Turn the lines starting at the one containing "You are a GUI" and ending at the one containing "Task: Click on" into a numbered list, leaving out any blank lines.

# START OF Data

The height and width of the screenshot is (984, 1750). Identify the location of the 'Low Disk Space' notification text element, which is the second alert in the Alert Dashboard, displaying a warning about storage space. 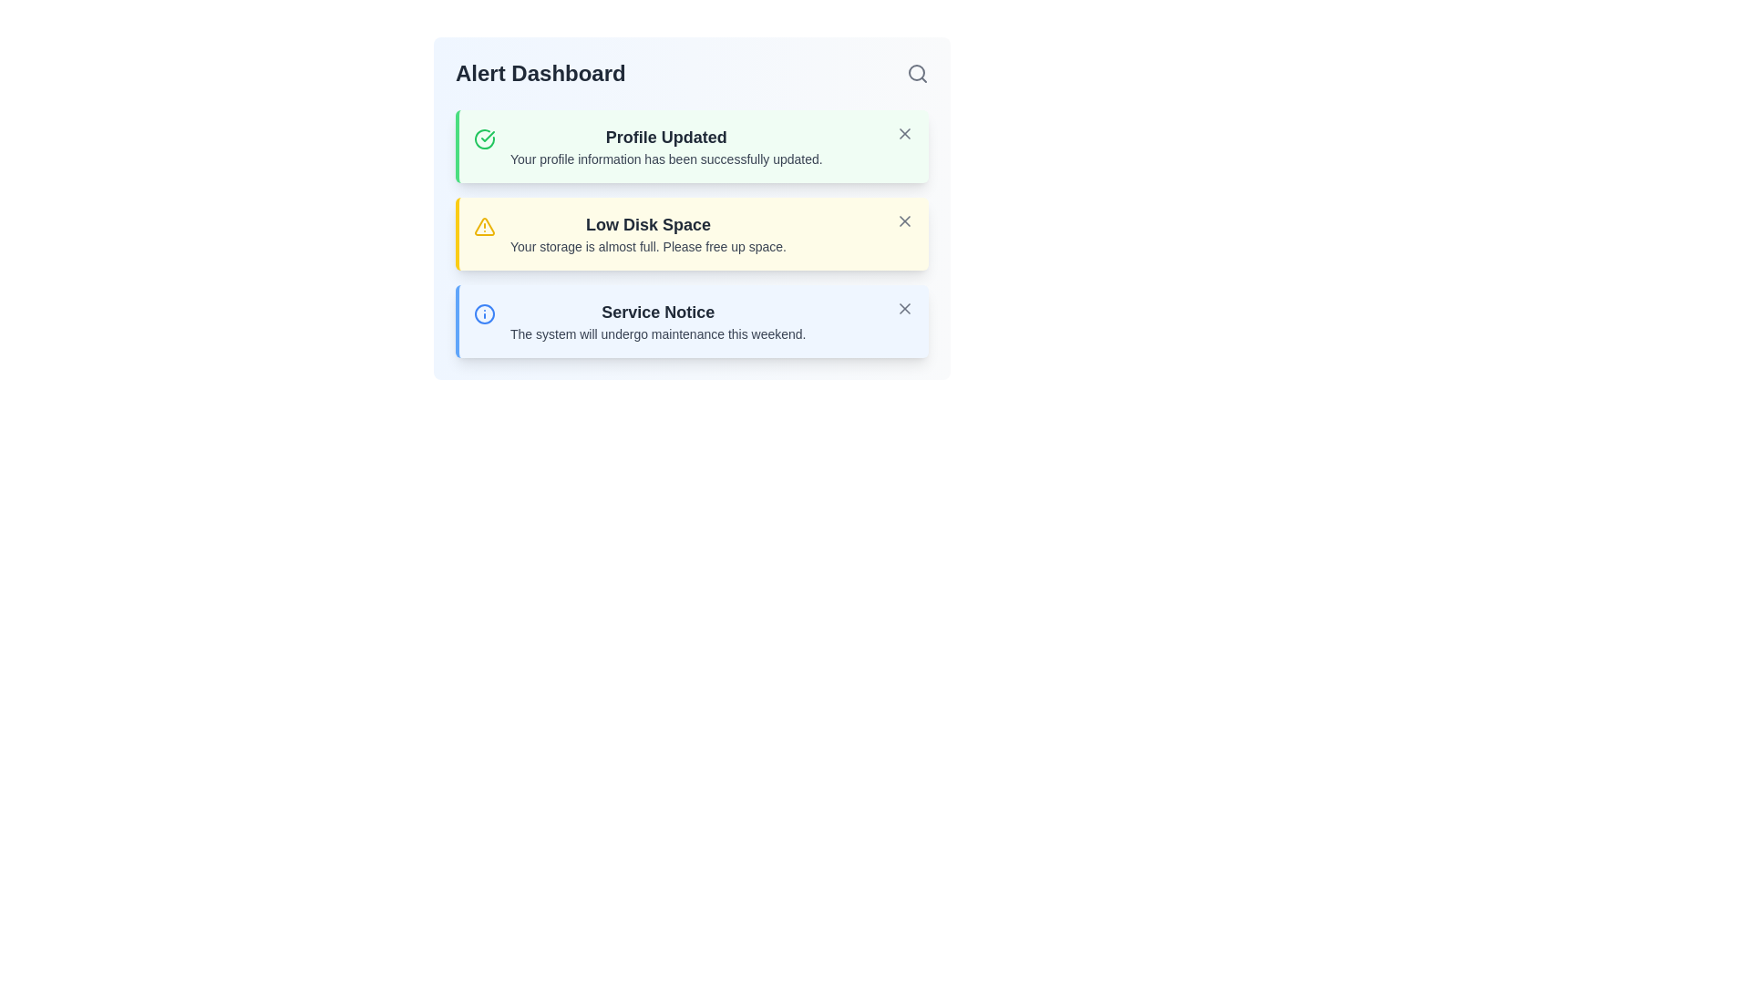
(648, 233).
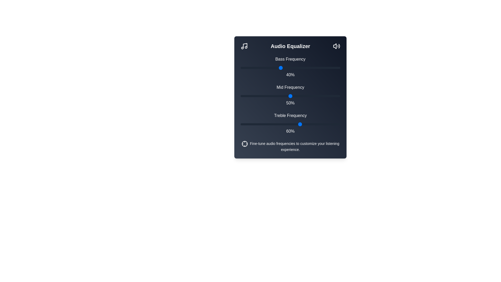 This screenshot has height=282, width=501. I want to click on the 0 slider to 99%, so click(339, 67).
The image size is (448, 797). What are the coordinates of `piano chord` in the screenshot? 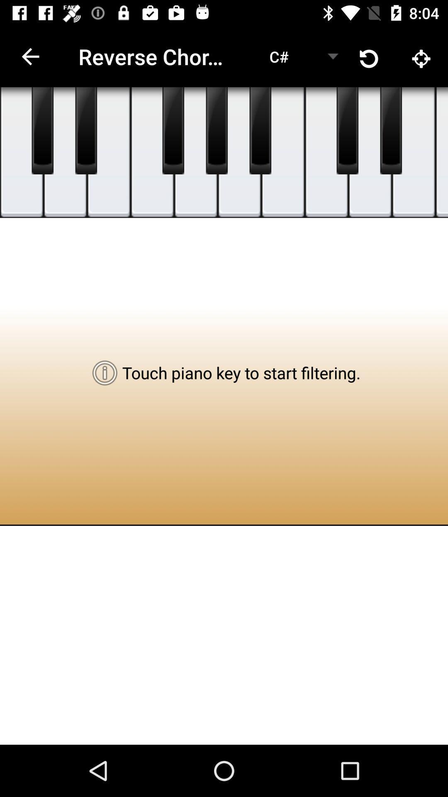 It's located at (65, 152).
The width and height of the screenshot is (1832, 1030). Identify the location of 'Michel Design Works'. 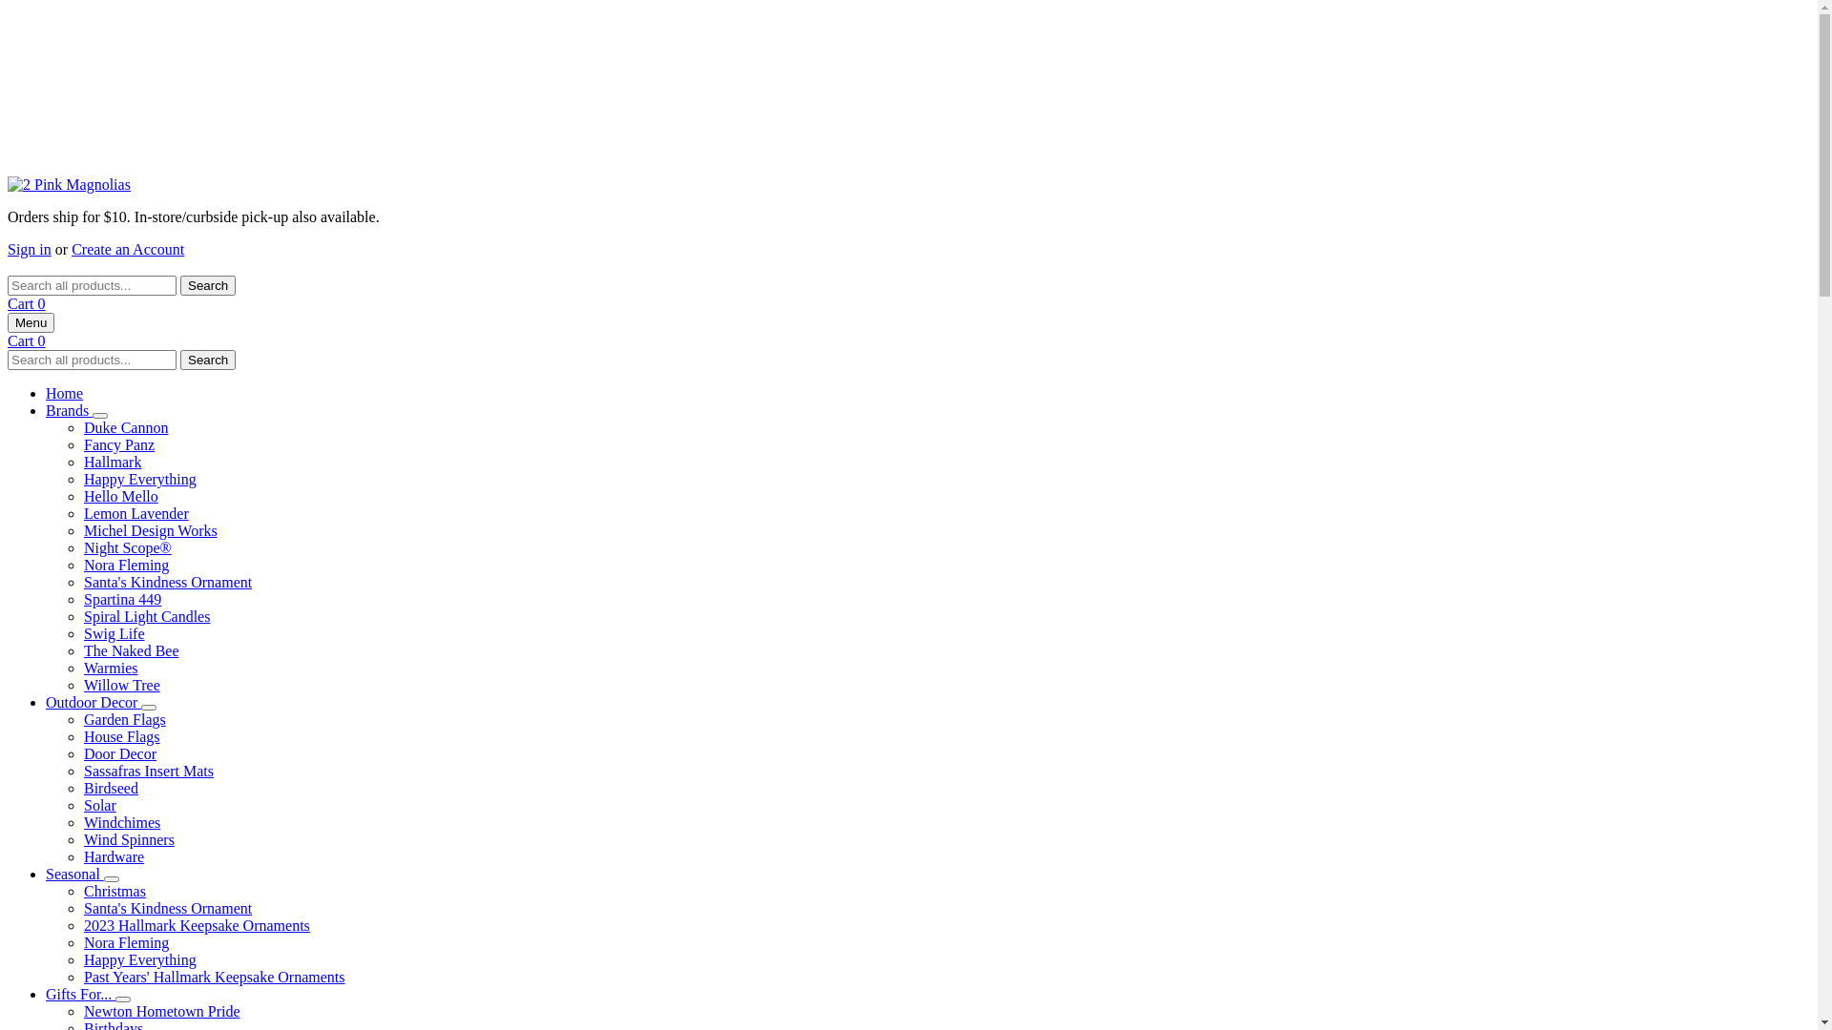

# END OF Data
# START OF Data

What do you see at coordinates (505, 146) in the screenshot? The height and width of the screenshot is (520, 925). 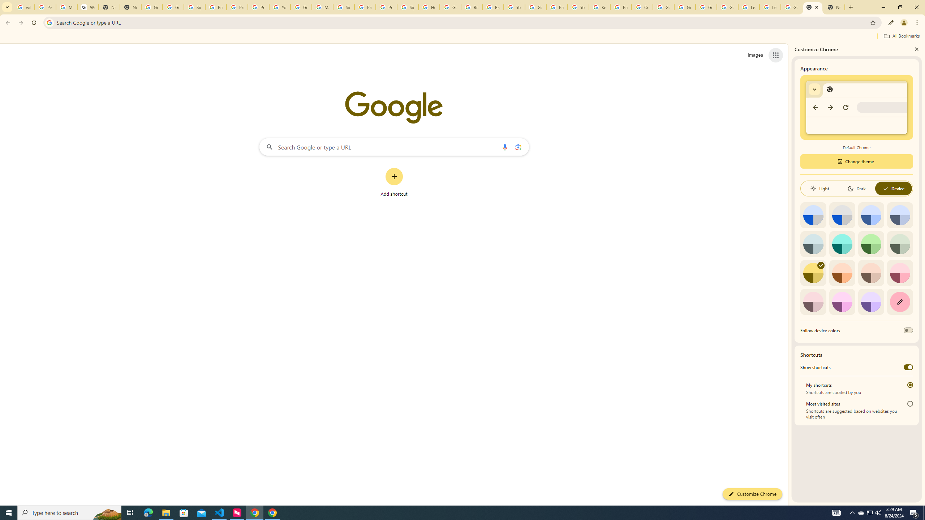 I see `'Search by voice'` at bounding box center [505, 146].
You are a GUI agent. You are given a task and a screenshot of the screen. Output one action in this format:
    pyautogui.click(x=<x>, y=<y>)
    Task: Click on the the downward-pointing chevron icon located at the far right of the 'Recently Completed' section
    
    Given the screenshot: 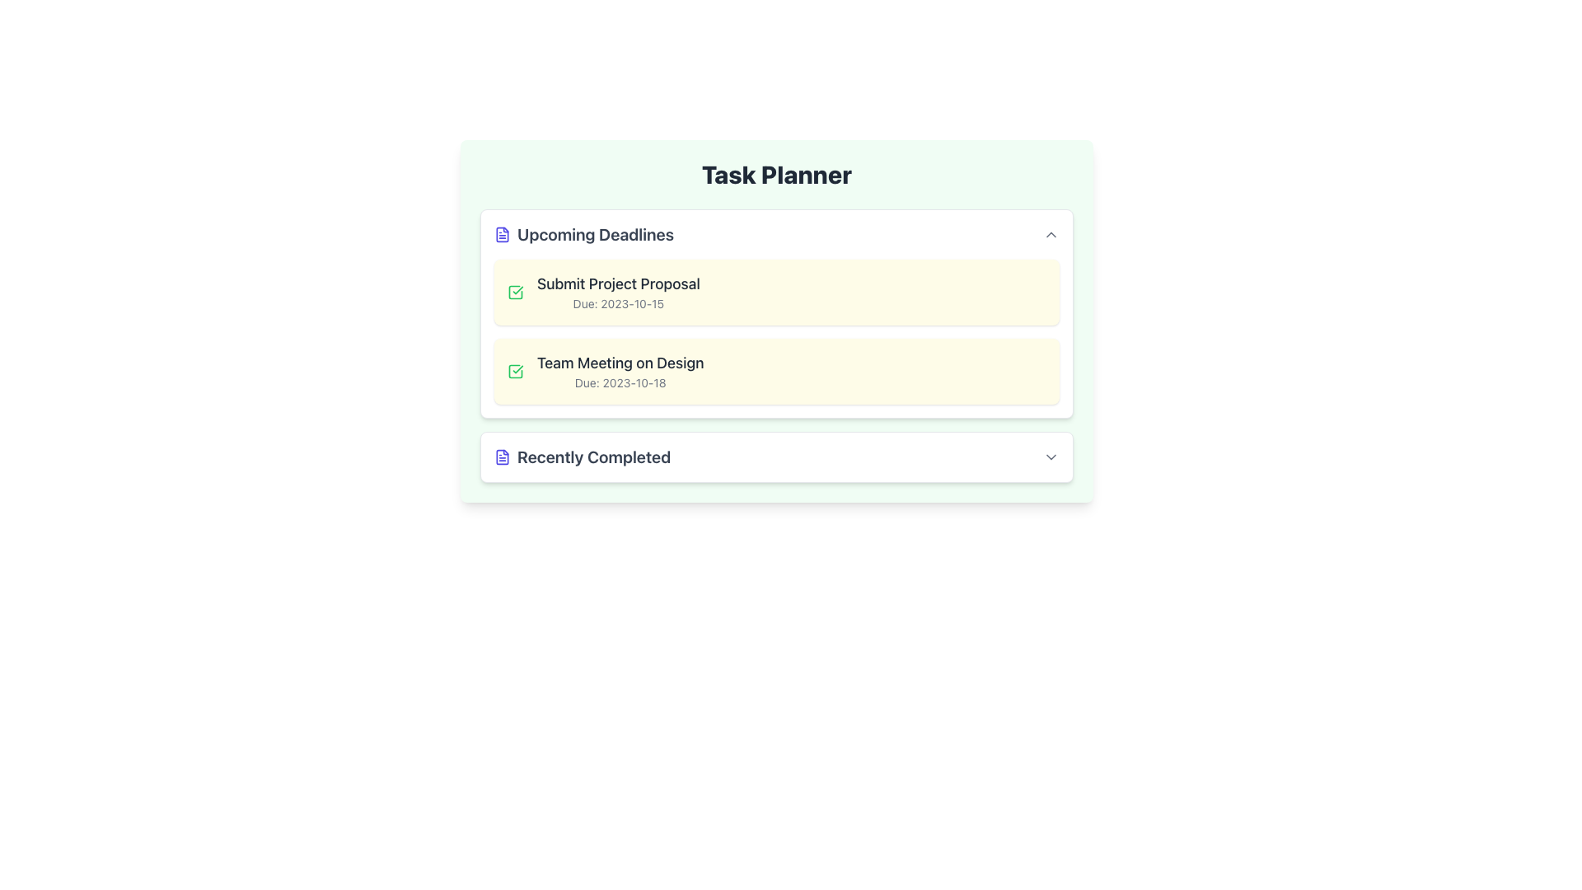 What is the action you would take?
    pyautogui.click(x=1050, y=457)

# END OF Data

## Answer to this exercise
1. You are a GUI agent. You are given a task and a screenshot of the screen. Output one action in this format:
2.     pyautogui.click(x=<x>, y=<y>)
3.     Task: Click on the the downward-pointing chevron icon located at the far right of the 'Recently Completed' section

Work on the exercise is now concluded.